Es schmerzt immer noch

Obwohl mir meine Gefühle ganz schön verstümmelt vor kommen, fühle ich doch ab und zu noch richtig, zumindest Schmerz. Ich war mit Polly draußen und bin mit ihr an einen Ort gelaufen, an dem ich mit ihr noch nicht war. Wir waren bei meiner Omama. Sie wohnt am Bahnhof, neben dem Brennaborhof. Da wo auch andere Leiblosen wohnen. Mein Uropa ist da auch. Ich hab mich zu ihr gesetzt und ihr Polly vorgestellt, dann fing ich an zu flennen und konnte nicht mehr aufhören. Wie jedes Mal, wenn mir bewusst wie sehr ich sie vermisse. Es ist schon fast achtzehn Jahre her und diese Jahre waren nicht gerade schön. Als sie gehen musst, zerbrach die Familie nach und nach immer mehr. Es waren echt beschissene achtzehn Jahre und all das kommt hoch, sobald ich sie vermisse. Dann sehe ich meine Schrottfamilie, in der es nie wirklich Liebe gab, in der sich jeder selbst der nächste ist und in der wohl kaum einer weiß, was Familie überhaupt bedeutet. Zeit heilt keine Wunden, man lernt nur mit dem Schmerz zu leben. Bushido weiß schon wovon er rappt. Immer wenn ich an meine herzallerliebste Omama denke, rollen mir die größten Krokodiltränen runter. Und was noch viel mehr weh tut, ist dass der Rest der Familie sie anscheinend vergessen hat, denn niemand geht sie besuchen. Nur ich. Ich bin die einzige, die mit dem Grabstein redet und rüber zu Opas Wiese geht. Wie kann ich nur in Mitten so schrecklicher Leite aufwachsen. Meine Oma ist da die einzige Ausnahme. Ich weiß nicht, wie oft ich mir als Kind gewünscht habe eine Waisenkind zu sein und keine Familie zu haben, denn das wäre auch nicht anders gewesen. Hört sich hart an, aber wenn man stets stehen gelassen wurde, dann ist man seiner Mutter weniger dankbar für sein Leben. Und mein Vater? Entweder ist es der eine oder der andere. Der eine ließ mich allein, da würde ich gerade fünf und der andere meldete sich dann als ich fünfzehn wurde. Es gibt keinen Vaterschaftstest, dafür aber Ungewissheit. Ich habe meinen Vater nie vermisst, weil ich nicht wirklich wusste, was einen Vater ausmacht, denn der eine der da war, war eher ein Spielkamerad. 

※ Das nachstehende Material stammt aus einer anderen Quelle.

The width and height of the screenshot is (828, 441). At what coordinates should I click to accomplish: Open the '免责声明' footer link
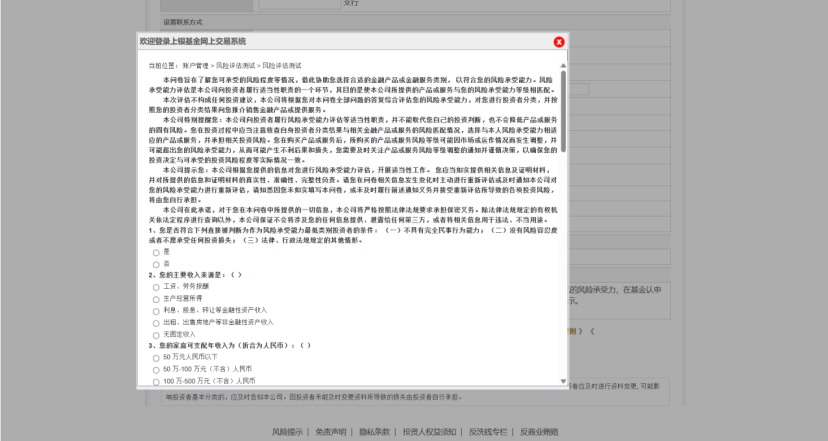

Ich bin schon wieder traurig und fühle mich so verwundbar, völlig ungeschützt und schwach. Ich will raus aus meiner Haut und ein stinknormales langweilig Leben führen. Eins das nicht kaputt ist und in dem ich nicht ständig von der einen zur anderen Person geschoben werde. Wer wundert sich da noch, dass ich Probleme habe Rollen in mein Leben neu zu besetzen!